Findings, recommendations from Office of Police Accountability and Transparency announced
Mayor Kim Janey today released findings and recommendations following her charge to Attorney Stephanie Everett and the Office of Police Accountability and Transparency to deliver a plan for review and reform of the police department internal affairs procedures, based on Director Everett’s investigation into the Patrick Rose case. The report reviews what internal affairs policies and procedures were in place during the time of the Rose case. The report further identifies which of those policies and procedures have appropriately been changed since 1995 and recommends additional reforms where needed.
“In 2021, there is a new opportunity to ensure this never happens again. We must implement the 2020 Task Force recommendations and establish OPAT and its public boards with urgency, said Mayor Janey. “I am grateful to Stephanie Everett for her work leading and building OPAT. I thank the Boston Police Department for its cooperation and efforts to advance its policies to meet the demands for equity and justice in our city.”

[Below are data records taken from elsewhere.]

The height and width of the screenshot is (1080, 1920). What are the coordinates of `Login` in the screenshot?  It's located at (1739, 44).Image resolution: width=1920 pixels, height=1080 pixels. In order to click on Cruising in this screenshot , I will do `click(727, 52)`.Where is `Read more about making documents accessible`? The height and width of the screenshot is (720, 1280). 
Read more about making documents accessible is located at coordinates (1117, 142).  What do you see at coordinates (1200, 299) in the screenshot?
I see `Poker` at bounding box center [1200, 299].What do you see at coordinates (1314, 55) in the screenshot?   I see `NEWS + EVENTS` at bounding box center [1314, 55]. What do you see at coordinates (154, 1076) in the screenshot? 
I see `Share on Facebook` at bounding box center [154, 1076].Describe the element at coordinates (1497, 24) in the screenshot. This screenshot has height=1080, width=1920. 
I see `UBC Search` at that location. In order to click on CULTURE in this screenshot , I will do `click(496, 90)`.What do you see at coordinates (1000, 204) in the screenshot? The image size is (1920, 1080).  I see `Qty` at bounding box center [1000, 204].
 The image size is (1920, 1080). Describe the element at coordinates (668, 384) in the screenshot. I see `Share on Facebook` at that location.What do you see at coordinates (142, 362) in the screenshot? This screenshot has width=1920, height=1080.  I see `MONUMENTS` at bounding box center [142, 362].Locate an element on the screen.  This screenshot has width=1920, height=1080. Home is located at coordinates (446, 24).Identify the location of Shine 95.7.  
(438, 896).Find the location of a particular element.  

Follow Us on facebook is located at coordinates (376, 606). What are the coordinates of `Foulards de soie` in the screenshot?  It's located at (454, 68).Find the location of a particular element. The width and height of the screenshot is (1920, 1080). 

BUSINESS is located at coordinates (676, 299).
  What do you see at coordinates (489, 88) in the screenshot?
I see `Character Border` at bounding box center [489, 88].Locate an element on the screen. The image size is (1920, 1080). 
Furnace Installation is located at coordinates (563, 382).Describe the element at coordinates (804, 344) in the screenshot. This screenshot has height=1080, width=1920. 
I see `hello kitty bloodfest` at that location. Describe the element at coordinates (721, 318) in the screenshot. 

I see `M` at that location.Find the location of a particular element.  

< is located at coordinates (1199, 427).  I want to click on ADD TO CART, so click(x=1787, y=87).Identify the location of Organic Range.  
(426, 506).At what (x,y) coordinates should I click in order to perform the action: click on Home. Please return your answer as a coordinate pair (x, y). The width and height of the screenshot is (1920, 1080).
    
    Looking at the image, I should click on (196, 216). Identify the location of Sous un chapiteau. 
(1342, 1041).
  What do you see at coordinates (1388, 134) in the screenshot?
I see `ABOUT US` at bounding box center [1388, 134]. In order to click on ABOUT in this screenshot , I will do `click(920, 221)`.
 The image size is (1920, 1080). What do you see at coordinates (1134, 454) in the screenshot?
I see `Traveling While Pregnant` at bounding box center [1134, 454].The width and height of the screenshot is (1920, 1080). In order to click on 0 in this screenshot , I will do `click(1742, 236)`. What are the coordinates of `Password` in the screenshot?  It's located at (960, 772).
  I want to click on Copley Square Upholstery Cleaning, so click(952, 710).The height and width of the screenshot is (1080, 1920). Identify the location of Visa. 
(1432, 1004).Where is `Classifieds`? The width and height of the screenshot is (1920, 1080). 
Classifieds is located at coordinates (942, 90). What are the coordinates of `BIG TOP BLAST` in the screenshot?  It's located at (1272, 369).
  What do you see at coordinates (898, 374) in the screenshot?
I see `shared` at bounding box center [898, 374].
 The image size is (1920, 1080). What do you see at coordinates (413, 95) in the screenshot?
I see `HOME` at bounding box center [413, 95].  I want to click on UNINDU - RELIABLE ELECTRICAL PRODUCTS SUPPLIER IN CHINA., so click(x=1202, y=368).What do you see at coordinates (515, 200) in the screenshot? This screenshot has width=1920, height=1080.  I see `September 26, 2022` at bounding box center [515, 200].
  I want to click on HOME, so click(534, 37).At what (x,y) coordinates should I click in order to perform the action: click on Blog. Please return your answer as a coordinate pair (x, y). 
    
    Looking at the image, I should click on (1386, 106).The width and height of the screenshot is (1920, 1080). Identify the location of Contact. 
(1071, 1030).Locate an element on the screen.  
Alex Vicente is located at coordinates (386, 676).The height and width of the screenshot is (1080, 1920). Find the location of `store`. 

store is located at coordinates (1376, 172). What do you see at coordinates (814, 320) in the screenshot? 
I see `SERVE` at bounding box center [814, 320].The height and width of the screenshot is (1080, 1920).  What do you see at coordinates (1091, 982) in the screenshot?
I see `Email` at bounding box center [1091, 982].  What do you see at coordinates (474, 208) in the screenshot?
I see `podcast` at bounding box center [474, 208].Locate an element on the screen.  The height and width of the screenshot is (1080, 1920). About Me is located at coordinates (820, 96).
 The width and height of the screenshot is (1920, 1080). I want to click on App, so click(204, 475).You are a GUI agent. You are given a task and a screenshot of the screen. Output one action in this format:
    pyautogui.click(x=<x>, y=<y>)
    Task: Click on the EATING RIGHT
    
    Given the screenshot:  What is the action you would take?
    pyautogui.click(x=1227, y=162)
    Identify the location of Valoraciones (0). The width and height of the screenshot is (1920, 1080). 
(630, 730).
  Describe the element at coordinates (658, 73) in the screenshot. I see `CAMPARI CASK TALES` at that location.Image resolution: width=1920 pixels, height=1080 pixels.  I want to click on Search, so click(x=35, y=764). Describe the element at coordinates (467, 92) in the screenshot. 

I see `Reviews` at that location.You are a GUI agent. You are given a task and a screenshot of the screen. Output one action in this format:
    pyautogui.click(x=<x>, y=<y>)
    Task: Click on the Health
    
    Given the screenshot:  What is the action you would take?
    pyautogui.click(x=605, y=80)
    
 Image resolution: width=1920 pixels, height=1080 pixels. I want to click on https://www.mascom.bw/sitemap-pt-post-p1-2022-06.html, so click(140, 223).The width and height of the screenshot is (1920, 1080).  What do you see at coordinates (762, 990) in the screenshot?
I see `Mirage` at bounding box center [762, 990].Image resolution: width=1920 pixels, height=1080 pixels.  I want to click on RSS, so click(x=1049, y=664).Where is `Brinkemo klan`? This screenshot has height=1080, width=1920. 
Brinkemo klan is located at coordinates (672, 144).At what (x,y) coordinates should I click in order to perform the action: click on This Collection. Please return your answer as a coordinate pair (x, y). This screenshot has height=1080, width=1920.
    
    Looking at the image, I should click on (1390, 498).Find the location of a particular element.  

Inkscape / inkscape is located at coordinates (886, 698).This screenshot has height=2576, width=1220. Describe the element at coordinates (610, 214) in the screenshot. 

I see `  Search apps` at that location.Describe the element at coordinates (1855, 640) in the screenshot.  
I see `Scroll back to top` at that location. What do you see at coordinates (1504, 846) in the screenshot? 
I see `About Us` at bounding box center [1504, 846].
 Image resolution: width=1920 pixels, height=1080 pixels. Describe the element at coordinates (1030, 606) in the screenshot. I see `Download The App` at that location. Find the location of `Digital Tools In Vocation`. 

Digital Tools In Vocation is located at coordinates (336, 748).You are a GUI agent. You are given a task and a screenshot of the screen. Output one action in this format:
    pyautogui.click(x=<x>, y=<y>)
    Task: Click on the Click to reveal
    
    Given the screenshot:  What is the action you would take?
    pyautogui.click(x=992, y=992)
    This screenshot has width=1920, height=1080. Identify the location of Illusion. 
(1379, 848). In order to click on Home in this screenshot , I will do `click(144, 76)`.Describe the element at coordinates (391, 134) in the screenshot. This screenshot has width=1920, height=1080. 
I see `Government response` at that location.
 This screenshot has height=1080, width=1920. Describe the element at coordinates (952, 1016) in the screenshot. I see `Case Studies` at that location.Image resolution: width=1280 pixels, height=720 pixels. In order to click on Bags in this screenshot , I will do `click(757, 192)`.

The following are Director Everett’s findings and recommendations from her review of the Rose case:
Finding #1: Ensuring Thorough, Independent Internal Investigations
In 1995, there did not appear to be clear policies and procedures in place to ensure a thorough and independent response by the Boston Police Department’s Internal Affairs Division upon notice of a complaint.
Recommendation #1: Start Investigations Within 48 Hours of Notification
It is recommended that the Boston Police Department’s Bureau of Professional Standards shall, upon receiving information from the Court, an officer’s supervising officer, or other credible source, that an officer has been charged with violating Massachusetts General Law c. 265, Section 13a-29, as may be amended, prioritize this matter and seek to interview witnesses within 48 hours, where appropriate for the witnesses.
Finding #2: Ensuring Appropriate Action from a Sustained Finding
The Boston Police Department did not take sufficient steps to discipline or terminate based on the Internal Affairs Division’s sustained finding of misconduct.
Recommendation #2: Make Discipline from Internal Affairs Investigations Visible, Predictable and Just
It is recommended that this same discipline matrix should also be used for recommendations resulting from IAD investigation. In addition to guidance that will be provided by that matrix, the Boston Police Department is also developing and will promulgate this year new policies involving members of the force accused of sexual assault and domestic violence.
Finding #3: Ensuring Oversight of the Internal Affairs Investigations
The third finding is that there was no independent oversight of the Internal Affairs Division’s investigations.
Recommendation #3: Mayor to File Amendment to OPAT Ordinance to Alert OPAT of Criminal Charges Brought Against Officers
When the IAD receives information from the Court, an officer’s supervising officer, or other credible source, that an officer has been charged with violating Massachusetts General Law c. 265, Section 13a-29, as may be amended, notification will be sent to the POST Commission and to the Office of Police Accountability & Transparency for the offense and the initiation of an investigation.
This builds on the work of the Office of Police Accountability and Transparency.
Since her appointment in early May, Director Everett has been steadfast in advancing several key police reforms, even as she works to staff the new OPAT organization. Already, OPAT has solicited nominees to the new Civilian Review Board. On May 21, Mayor Janey submitted a letter to the City Council requesting nominations for the Civilian Review Board by June 7. The City Council finally began its process to nominate Civilian Review Board members last week and set an extended deadline of August 30. Nominations from several community-based organizations are expected by July 31. Second, the new Internal Affairs Oversight Panel had its first public hearing in June. Third, OPAT has been working to coordinate compliance with new state police reforms.
In addition, the City of Boston and Boston Police Department have begun for police reform measures, including the creation of a Diversity, Equity & Inclusion policy and launch of a DEI Committee within the BPD in April; a revision of the use of force and bias-free policing policies in May; launch of a public dashboard that covers police conduct in June; de-escalation work for BPD officers; and an increase from two to eight hours of the Fair and Impartial Policing Curriculum for new recruits.